Randomized clinical trials of weight reduction in nonhypertensive persons
- PMID: 1669517
- DOI: 10.1016/1047-2797(91)90046-f
Randomized clinical trials of weight reduction in nonhypertensive persons
Abstract
Since 1987, four randomized controlled clinical trials with 872 nonhypertensive subjects have produced results on weight-reducing interventions, involving decreased caloric intake and/or increased expenditure, for effects on blood pressure (BP). The Hypertension Prevention Trial maintained a 3.5-kg net weight loss through 36 months with intake reduction alone. This program decreased BP by 2.4/1.8 mm Hg (systolic/diastolic) compared to controls, but both weight loss and blood pressure changes were smaller when combined with decreased sodium intake. A Stanford University trial achieved weight losses of 7.4 and 5.1 kg over 12 months with diet and exercise, respectively. Effects on clinic BP were in the range of 1.5 to 3.0 mm Hg and did not differ by intervention approach. The sole trial in children, conducted at University of Michigan, found similar weight loss (about 7 kg) and BP effects from limiting caloric intake over 20 weeks, regardless of inclusion of an exercise program; the latter did, however, result in greater reductions in percent body fat, heart rate, and serum insulin levels. The Primary Prevention of Hypertension trial tested a multifactor intervention including reductions in weight (mean, 2.7 kg), sodium and alcohol intake, and increased physical activity.

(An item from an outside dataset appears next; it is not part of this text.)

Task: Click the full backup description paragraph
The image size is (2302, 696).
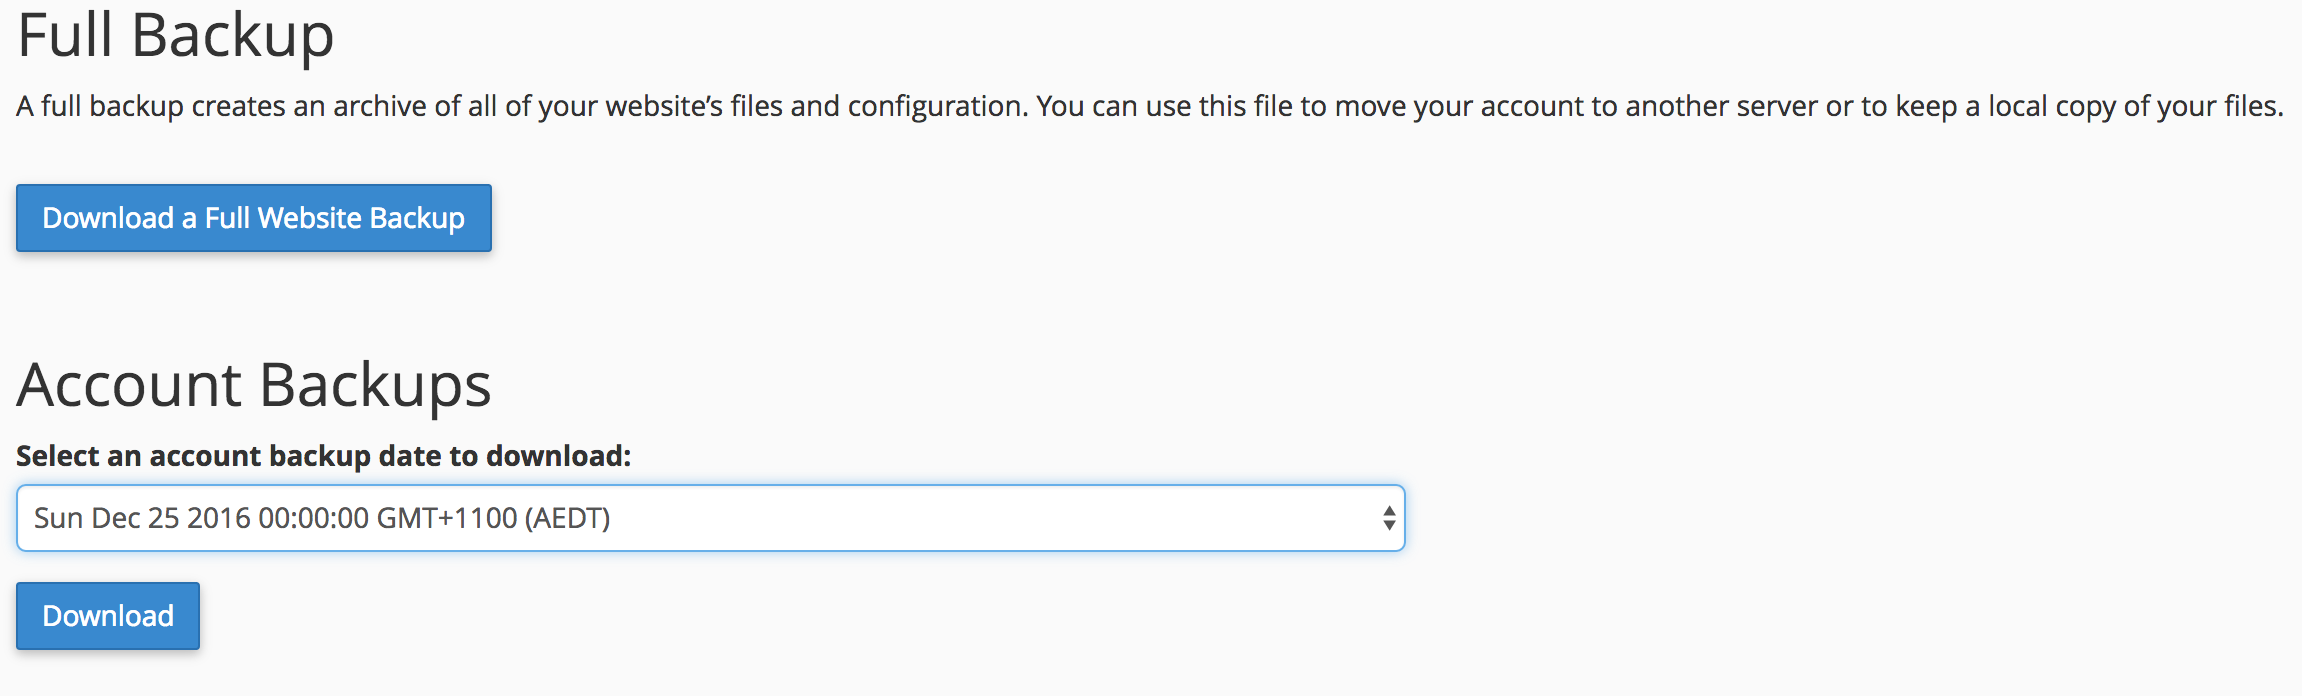Action: coord(1149,106)
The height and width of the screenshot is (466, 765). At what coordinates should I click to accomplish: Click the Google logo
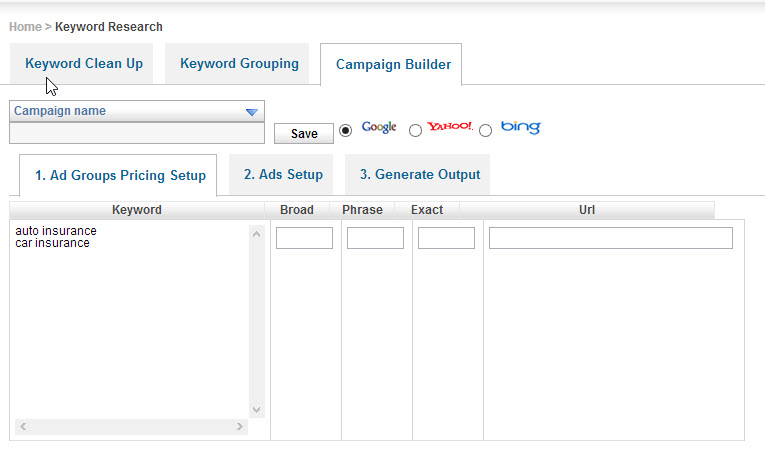379,127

During a 5-year period, clinic BP was reduced by 2.0/1.9 mm Hg, and the incidence of hypertension, by 52%. It is concluded that weight loss, however achieved, lowers BP in overweight nonhypertensive persons, and probably can contribute substantially to reducing the incidence of hypertension. Whether there are independent effects additive to weight loss from increasing physical activity and reducing sodium intake remains unknown.